The new experience also posed challenges for Edmonds, who was used to serving as a deck watch officer aboard a Coast Guard cutter rather than on a research vessel with a different configuration, protocols, culture and mix of commissioned officers, civilian mariners and scientists.
“My biggest challenge was learning the ship-specific information for watchstanding and ship handling during operations,” Edmonds said.
Despite these and other challenges, her efforts aboard the Lasker earned her the qualification of underway officer of the deck and praise from Heesch. She also won the trust and confidence of the CalCOFI cruise’s chief scientist, Amy Hayes of NOAA’s Southwest Fisheries Science Center, who was skeptical at first about the unusual staffing arrangement.
“I thought it would equate to more work for our team in showcasing what the CalCOFI program is and how our data supports NOAA's mission of sustainable fisheries,” said Hayes. “Well, I was more than proven wrong when Lt. j.g. Edmonds introduced herself to me. She made a huge difference in the amount of quality data that we could collect, fit right in with our group, and was a tremendous asset to our CalCOFI survey.”
Having completed her temporary assignment aboard the Reuben Lasker, Edmonds is now the executive officer of the Coast Guard Cutter John McCormick—a fast response cutter designed to patrol coastal regions—where she will be participating in fisheries law enforcement and search and rescue operations.
She takes with her the experience she gained aboard the Lasker and credits the ship's crew with providing the kind of education that comes from being underway with a diverse team.
“Working alongside NOAA Corps officers, NOAA civilian professional mariners and scientists was a special experience because there was a top-notch atmosphere of seamanship and teamwork,” Edmonds said. “I think part of the reason for that atmosphere on board the Reuben Lasker is because the crew is comprised of people with such diverse backgrounds, so everyone has a fresh perspective to bring to the table. I had a lot of memorable conversations about their experiences in the commercial maritime and scientific world, which will help me with interactions as a Coast Guard officer and as a scientist.”
She also found the Lasker’s officers to be very welcoming to their new shipmate.

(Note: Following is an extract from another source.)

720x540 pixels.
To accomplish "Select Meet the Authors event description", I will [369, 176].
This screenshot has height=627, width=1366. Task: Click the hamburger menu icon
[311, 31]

“I think another reason for the atmosphere on board is the healthy command climate,” Edmonds said. “I admire each member of the wardroom for being so inclusive and really learned a lot from them.”
The NOAA team learned much from Edmonds as well.
“Lt. j.g. Edmonds' seemingly unending curiosity and commitment to learning was impressive and truly appreciated,” said Heesch. “She helped my wardroom and crew grow and added tangible assistance to the science party."